Compsolechia superfusella

Scientific classification
- Kingdom: Animalia
- Phylum: Arthropoda
- Clade: Pancrustacea
- Class: Insecta
- Order: Lepidoptera
- Family: Gelechiidae
- Genus: Compsolechia
- Species: C. superfusella
- Binomial name: Compsolechia superfusella (Walker, 1864)
- Synonyms: Gelechia superfusella Walker, 1864;

= Compsolechia superfusella =

- Authority: (Walker, 1864)
- Synonyms: Gelechia superfusella Walker, 1864

Species of moth

Compsolechia superfusella is a moth of the family Gelechiidae. It was described by Francis Walker in 1864. It is found in Peru and Amazonas, Brazil.

Adults are fawn coloured, seen as a light yellow, tan hue.

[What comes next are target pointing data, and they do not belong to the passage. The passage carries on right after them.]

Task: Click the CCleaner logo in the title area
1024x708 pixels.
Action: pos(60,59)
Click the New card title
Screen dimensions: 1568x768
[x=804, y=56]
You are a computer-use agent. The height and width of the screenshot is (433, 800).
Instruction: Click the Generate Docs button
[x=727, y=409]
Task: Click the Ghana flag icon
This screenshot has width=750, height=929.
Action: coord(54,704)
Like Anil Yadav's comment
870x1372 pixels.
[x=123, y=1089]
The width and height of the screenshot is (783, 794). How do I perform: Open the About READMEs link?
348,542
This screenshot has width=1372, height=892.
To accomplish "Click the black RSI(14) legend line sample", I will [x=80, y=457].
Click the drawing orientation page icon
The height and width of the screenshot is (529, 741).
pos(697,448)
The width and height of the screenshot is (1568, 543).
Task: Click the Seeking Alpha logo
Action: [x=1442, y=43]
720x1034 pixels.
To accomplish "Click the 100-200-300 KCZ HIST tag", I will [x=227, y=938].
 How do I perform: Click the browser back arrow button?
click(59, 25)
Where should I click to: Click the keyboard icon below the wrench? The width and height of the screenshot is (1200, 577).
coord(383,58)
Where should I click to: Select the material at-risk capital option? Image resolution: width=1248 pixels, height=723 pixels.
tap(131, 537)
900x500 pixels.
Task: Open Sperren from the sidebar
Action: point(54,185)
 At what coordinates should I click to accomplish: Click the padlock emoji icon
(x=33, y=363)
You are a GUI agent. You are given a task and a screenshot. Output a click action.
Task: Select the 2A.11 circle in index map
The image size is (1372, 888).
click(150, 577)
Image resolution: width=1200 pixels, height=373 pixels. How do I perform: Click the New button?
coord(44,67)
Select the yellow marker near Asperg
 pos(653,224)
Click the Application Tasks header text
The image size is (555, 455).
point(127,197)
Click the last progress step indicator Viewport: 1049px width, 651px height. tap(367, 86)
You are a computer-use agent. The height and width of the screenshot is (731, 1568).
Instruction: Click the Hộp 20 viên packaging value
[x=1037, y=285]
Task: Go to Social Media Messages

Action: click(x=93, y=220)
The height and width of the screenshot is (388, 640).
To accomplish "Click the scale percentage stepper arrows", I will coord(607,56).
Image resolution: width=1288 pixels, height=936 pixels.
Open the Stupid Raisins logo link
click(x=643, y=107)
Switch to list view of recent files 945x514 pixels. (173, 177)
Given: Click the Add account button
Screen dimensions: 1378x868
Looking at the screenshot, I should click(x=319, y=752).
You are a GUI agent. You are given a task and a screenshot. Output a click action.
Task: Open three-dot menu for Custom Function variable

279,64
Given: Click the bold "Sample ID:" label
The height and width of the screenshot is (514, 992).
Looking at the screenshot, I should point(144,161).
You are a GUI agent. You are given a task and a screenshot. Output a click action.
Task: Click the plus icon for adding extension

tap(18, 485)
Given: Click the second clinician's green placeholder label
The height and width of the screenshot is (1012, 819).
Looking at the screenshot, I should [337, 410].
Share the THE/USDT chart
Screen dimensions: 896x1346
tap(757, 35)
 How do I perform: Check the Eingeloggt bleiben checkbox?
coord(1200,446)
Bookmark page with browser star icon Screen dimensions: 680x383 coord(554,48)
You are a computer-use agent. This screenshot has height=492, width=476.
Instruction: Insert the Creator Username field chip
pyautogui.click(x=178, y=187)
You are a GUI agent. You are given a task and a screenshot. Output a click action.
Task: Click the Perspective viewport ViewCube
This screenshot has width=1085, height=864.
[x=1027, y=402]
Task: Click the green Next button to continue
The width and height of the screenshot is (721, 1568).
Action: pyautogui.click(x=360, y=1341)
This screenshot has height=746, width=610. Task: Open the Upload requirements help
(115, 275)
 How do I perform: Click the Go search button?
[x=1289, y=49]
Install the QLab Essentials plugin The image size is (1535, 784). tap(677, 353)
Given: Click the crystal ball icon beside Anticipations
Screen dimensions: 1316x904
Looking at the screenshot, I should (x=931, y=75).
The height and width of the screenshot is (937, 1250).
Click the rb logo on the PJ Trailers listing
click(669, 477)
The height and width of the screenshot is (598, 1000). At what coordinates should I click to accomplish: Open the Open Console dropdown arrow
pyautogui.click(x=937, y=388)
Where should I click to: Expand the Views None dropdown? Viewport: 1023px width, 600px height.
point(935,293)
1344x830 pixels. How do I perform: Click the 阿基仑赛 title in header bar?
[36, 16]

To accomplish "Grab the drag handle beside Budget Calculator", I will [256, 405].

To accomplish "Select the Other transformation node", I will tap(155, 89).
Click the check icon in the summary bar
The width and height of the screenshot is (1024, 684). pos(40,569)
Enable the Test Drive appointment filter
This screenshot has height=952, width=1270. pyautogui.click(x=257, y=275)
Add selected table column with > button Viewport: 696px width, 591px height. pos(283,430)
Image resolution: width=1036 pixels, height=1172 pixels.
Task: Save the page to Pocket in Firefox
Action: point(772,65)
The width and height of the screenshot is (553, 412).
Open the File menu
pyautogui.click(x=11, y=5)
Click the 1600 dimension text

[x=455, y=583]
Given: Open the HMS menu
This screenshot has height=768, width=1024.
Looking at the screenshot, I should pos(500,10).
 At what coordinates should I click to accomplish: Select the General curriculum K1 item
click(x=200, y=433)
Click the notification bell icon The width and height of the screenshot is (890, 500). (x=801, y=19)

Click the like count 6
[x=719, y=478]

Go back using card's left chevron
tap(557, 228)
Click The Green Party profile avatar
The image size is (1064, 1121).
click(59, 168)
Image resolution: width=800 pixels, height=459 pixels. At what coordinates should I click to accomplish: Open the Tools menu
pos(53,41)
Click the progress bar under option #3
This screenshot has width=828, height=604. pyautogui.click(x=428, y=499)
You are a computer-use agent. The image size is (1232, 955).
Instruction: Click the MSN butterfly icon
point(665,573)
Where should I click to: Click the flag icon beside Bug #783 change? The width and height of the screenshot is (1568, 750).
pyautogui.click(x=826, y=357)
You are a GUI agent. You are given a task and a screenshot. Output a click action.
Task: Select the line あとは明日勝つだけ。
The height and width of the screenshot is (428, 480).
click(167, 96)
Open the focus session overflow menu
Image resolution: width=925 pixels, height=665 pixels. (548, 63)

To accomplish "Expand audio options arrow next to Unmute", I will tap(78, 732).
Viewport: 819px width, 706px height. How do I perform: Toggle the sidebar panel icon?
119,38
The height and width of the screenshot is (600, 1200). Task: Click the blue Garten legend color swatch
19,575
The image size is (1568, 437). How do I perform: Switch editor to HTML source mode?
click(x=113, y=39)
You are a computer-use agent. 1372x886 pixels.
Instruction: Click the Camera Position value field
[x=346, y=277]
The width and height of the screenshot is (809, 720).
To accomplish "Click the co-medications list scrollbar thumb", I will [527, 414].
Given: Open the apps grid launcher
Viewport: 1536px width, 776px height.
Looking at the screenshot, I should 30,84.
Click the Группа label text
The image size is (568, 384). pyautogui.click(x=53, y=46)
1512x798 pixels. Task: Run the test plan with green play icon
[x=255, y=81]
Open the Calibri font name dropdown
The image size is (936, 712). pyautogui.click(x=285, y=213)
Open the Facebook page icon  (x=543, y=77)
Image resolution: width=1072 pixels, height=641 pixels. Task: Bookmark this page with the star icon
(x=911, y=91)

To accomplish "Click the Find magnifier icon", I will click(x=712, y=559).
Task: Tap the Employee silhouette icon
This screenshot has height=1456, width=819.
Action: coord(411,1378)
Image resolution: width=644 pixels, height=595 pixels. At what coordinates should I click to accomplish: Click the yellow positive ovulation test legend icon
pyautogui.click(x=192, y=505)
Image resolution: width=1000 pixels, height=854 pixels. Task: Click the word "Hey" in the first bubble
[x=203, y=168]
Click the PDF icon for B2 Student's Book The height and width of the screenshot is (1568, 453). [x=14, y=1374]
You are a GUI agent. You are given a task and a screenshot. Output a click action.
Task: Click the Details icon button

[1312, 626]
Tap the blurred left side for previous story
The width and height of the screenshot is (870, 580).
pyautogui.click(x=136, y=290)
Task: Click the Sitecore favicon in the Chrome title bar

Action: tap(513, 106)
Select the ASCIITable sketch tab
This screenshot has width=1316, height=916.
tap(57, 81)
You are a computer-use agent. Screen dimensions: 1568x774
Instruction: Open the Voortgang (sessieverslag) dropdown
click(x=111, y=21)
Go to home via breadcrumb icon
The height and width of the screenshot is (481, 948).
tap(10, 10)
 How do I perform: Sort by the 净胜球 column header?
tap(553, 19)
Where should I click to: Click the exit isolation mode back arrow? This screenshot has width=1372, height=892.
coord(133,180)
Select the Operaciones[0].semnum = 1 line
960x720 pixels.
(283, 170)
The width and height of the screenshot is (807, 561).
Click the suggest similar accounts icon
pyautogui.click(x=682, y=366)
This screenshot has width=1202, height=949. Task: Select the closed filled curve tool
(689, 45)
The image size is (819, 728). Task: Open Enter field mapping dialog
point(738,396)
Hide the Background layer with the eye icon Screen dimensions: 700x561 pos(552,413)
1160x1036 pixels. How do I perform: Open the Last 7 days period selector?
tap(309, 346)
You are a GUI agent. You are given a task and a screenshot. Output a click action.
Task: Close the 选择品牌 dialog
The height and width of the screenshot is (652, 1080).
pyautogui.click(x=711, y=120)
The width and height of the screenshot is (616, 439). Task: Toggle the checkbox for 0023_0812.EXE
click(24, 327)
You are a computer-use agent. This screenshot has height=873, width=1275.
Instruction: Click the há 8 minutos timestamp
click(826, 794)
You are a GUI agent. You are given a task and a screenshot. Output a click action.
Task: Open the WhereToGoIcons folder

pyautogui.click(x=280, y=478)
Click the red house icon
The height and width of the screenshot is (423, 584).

The forewings have a black stripe, which occupies half the breadth from the costa and more than half the length from the base, and is contiguous to two elongated white points in the disc. There is a curved submarginal white line composed of an oblique streak, which joins the costa, and of a few short longitudinal streaks, accompanied by two black points and by a glaucous (green with bluish grey) tinge. The marginal line is brown. The hindwings are dark cupreous brown.